А что, собственно, ещё? Пока тянулась эта невыносимо длинная ночь, старик не раз пытался дать себе ответ на вопрос, ставший теперь неотложным. Зачем все это, зачем была дана ему жизнь? Будет ли у него еще жизнь, еще проба, еще рождение? Вряд ли. Нет, этого не будет. Но даже при всем при этом не может же жизнь быть совсем бессмысленной, а? Иначе зачем же все это? Он крепко сжал зубы, чтобы не дать себе расплакаться, от обиды, когда, не в силах сдержаться, пустил в кровать. Наконец за окном забрезжил рассвет. Им придется взламывать дверь… хотя нет, у смотрителя есть запасной ключ. Как хорошо было бы закрыть глаза вот сейчас, сию минуту, поскольку это все равно конец. Но это не дано. Еще машина проехала мимо. Ватага ребятишек на велосипедах промчалась, отчаянно трезвоня.
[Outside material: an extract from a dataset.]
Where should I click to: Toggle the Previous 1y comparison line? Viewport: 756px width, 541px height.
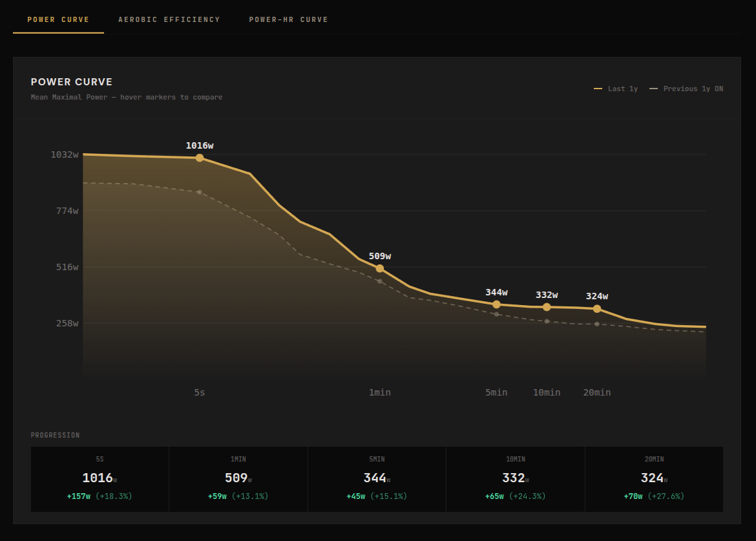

Теперь уж его скоро найдут.

III
"Лондонский мост"

1

Часы над церковью пробили шесть раз. Их было слышно, когда ветер дул с северо-востока. Было как-то странно слышать бой церковных часов в Лондоне, да еще такой: оловянный, глухой, деревенский, как альпийский колокольчик. Он проснулся часа в четыре - как обычно после попойки. Все шло как по писаному: недолгое тяжелое забытье, внезапное тревожное пробуждение, кружащаяся комната, бутылка молока и три таблетки парацетамола и затем трудный выбор - лечь ли снова в постель или попытаться почитать? Постель победила. Он научился спокойно воспринимать алкогольную бессонницу; лег на спину, устроился поудобнее и углубился в мысли, ставшие более благодушными после принятого лекарства.
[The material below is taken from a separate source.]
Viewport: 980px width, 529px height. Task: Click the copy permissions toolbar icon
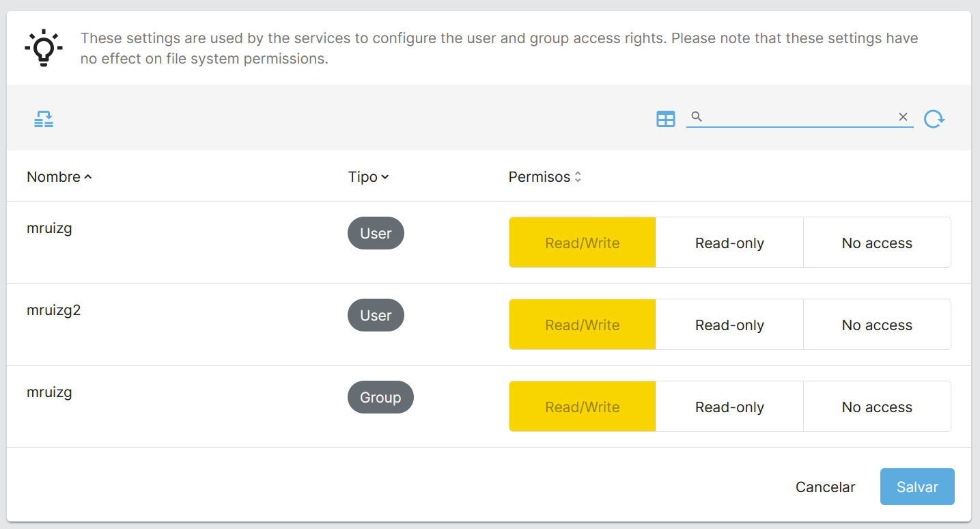click(x=44, y=119)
Мэри крепко спала. За окном было еще темно, но он так и видел ее. Она спала, раскинув ноги, обхватив руками подушки и уткнувшись в них носом, разметавшиеся волосы скрывали лицо. Он дотронулся до нее и легонько повел рукой вдоль спины до талии и чуть пониже. Она шевельнулась, но он тут же убрал руку. Несмотря на то что желание было сильно подогрето алкоголем, ему не хотелось ее будить.

Они уже три месяца как вернулись из Камбрии, но она так и не забеременела. Иногда он прилагал к этому усилия, иногда нет. Мэри так и не знала наверное, как истолковывать его поведение - то ли это тонкий расчет, то ли простительное упрямство. Пока что, не имея доказательств обратного, она предпочитала верить ему и игнорировала его невысказанное, но весьма ощутимое противодействие своему ультиматуму. Потому что хоть она и добилась от него согласия, но методами, что-то очень уж похожими на шантаж: если он не согласится, заявила она, то действительно ей придется поискать в отцы ребенку кого-нибудь другого. Она прекрасно знала, как он ревнив и какой он собственник по натуре.
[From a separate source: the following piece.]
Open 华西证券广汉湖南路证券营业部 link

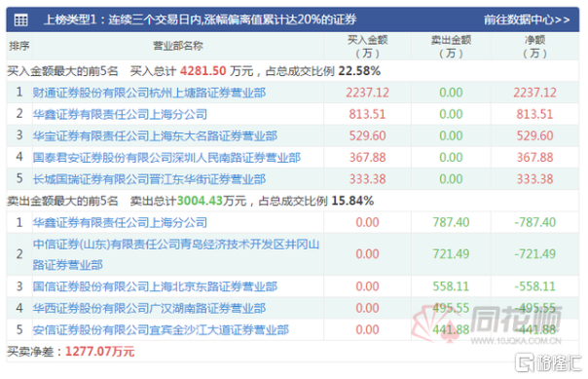tap(149, 309)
Дугласу трудно было бы объяснить ей свое нежелание. Раз уж он собирается порвать самые важные узы своей жизни - супружеские, - зачем им связывать друг друга еще одним живым существом? Его колебания и раздумья были не чем иным, как трусостью, хотя, с другой стороны, этим он давал их браку последний шанс. Вот именно - шанс. Потому что физическая близость их не прерывалась. Возможно, перед тем как уйти, он решил последний раз испытать судьбу, которую - в соответствии со своим теперешним языческим душевным настроем - он считал всесильной.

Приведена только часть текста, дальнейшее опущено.